Data for this exercise:
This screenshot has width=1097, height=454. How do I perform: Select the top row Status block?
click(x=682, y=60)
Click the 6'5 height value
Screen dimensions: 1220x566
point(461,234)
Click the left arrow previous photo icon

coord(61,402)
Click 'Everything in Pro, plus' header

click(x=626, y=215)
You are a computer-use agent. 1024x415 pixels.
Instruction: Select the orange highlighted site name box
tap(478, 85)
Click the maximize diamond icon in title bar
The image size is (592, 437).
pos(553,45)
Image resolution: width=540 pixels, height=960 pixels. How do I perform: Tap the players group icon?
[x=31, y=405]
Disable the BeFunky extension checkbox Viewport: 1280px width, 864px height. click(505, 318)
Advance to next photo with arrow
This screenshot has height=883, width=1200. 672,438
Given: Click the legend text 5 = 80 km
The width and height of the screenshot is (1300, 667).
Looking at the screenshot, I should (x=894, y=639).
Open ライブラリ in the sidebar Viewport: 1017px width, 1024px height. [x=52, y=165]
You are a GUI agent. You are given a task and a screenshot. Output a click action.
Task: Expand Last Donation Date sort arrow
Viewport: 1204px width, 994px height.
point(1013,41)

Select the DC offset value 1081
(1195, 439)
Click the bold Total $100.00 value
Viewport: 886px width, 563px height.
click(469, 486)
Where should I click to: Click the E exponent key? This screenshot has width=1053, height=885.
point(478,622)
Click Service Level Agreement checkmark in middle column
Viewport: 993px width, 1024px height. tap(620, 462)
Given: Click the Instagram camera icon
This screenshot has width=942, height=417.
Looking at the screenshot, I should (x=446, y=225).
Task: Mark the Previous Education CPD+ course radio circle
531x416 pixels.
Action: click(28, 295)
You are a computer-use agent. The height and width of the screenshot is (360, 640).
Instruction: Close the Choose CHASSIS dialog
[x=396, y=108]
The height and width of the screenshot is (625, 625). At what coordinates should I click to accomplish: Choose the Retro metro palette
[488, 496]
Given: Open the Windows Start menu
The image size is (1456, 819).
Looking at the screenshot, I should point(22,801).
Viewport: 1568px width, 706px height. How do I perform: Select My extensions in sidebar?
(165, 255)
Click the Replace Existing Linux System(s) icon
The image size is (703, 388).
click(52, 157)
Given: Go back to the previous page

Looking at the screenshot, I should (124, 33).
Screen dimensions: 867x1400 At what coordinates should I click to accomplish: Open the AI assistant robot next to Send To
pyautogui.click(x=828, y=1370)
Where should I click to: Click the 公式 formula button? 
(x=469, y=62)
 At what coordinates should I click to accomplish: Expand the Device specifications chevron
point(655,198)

Task directions: The answer is every entry, copied word for word.

Task response:
This screenshot has width=1097, height=454. How do I perform: Select the top row Status block?
click(x=682, y=60)
Click the 6'5 height value
Screen dimensions: 1220x566
point(461,234)
Click the left arrow previous photo icon

coord(61,402)
Click 'Everything in Pro, plus' header

click(x=626, y=215)
You are a computer-use agent. 1024x415 pixels.
Instruction: Select the orange highlighted site name box
tap(478, 85)
Click the maximize diamond icon in title bar
The image size is (592, 437).
pos(553,45)
Image resolution: width=540 pixels, height=960 pixels. How do I perform: Tap the players group icon?
[x=31, y=405]
Disable the BeFunky extension checkbox Viewport: 1280px width, 864px height. click(505, 318)
Advance to next photo with arrow
This screenshot has height=883, width=1200. 672,438
Given: Click the legend text 5 = 80 km
The width and height of the screenshot is (1300, 667).
Looking at the screenshot, I should (x=894, y=639).
Open ライブラリ in the sidebar Viewport: 1017px width, 1024px height. [x=52, y=165]
You are a GUI agent. You are given a task and a screenshot. Output a click action.
Task: Expand Last Donation Date sort arrow
Viewport: 1204px width, 994px height.
point(1013,41)

Select the DC offset value 1081
(1195, 439)
Click the bold Total $100.00 value
Viewport: 886px width, 563px height.
click(469, 486)
Where should I click to: Click the E exponent key? This screenshot has width=1053, height=885.
point(478,622)
Click Service Level Agreement checkmark in middle column
Viewport: 993px width, 1024px height. tap(620, 462)
Given: Click the Instagram camera icon
This screenshot has width=942, height=417.
Looking at the screenshot, I should (x=446, y=225).
Task: Mark the Previous Education CPD+ course radio circle
531x416 pixels.
Action: click(28, 295)
You are a computer-use agent. The height and width of the screenshot is (360, 640).
Instruction: Close the Choose CHASSIS dialog
[x=396, y=108]
The height and width of the screenshot is (625, 625). At what coordinates should I click to accomplish: Choose the Retro metro palette
[488, 496]
Given: Open the Windows Start menu
The image size is (1456, 819).
Looking at the screenshot, I should point(22,801).
Viewport: 1568px width, 706px height. How do I perform: Select My extensions in sidebar?
(165, 255)
Click the Replace Existing Linux System(s) icon
The image size is (703, 388).
click(52, 157)
Given: Go back to the previous page

Looking at the screenshot, I should (124, 33).
Screen dimensions: 867x1400 At what coordinates should I click to accomplish: Open the AI assistant robot next to Send To
pyautogui.click(x=828, y=1370)
Where should I click to: Click the 公式 formula button? 
(x=469, y=62)
 At what coordinates should I click to accomplish: Expand the Device specifications chevron
point(655,198)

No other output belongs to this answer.